Who I used to be.

Her world revolved around perfection,

balanced on top of her surreptitious efforts

to avoid annihilation. Too many mouths to feed, too many

demands, too many dead-ends, too many what-if’s,

too many if-only’s—she was burdened by a meta-awareness

that reverberated through the sully caves

of her battered soul. She lied to herself to survive,

questioned every little detail of her life,

examined everything with fanatical care

and predicted, enacted every possible predicament

in her pretty little head for she was scared

by the things she thought she knew.

.

Should she fail,

the universe would shatter, a glass castle besieged

by an army of ghosts, and people’s faces

would darken, a darkness that she gravely feared,

would fall. There would be no redemption, only perdition.

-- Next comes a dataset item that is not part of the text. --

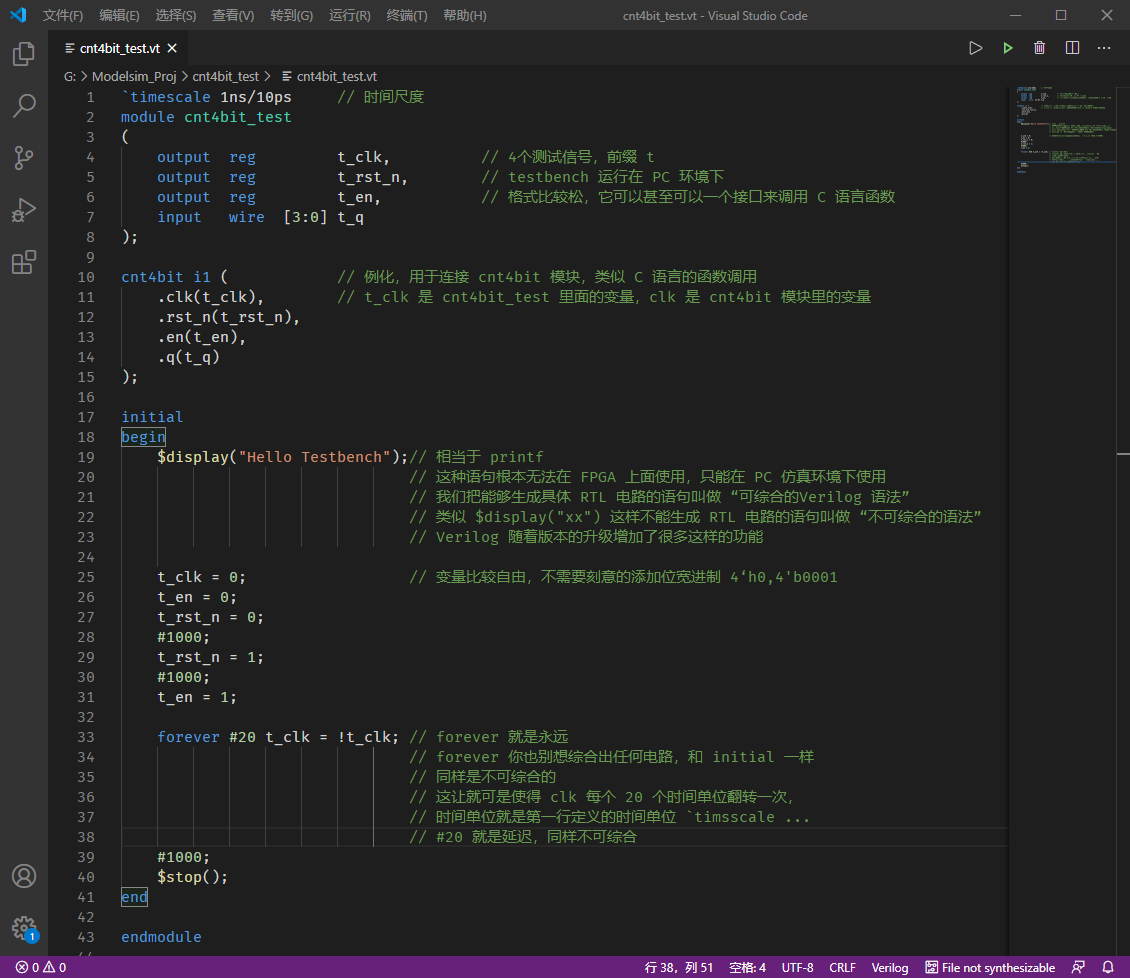The image size is (1130, 978).
Task: Click the CRLF line ending selector
Action: (842, 967)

Her very heart, held wholesome and beating

by this pitiful fragility, pumped wearily against

her mellow ribcage, in the shadows. To not care

meant to tread on thorny roads, to move mountains

with her bare hands, to drink a river dry with spoon.

.

Yet she heard it; she heard it constantly: step into

the light. Embrace the sun. She yearned for it. Yearned

for that light that would set her free—and one day she was saved—

saved her from the claws that were

etched in her flesh and she watched the chains around her

feet come undone and joy come pouring through the chasm of

darkness, a shower of golden energies, an ever-shining

rain that cleansed her anew, and made her see

the beauty, the perfection of imperfections and herself.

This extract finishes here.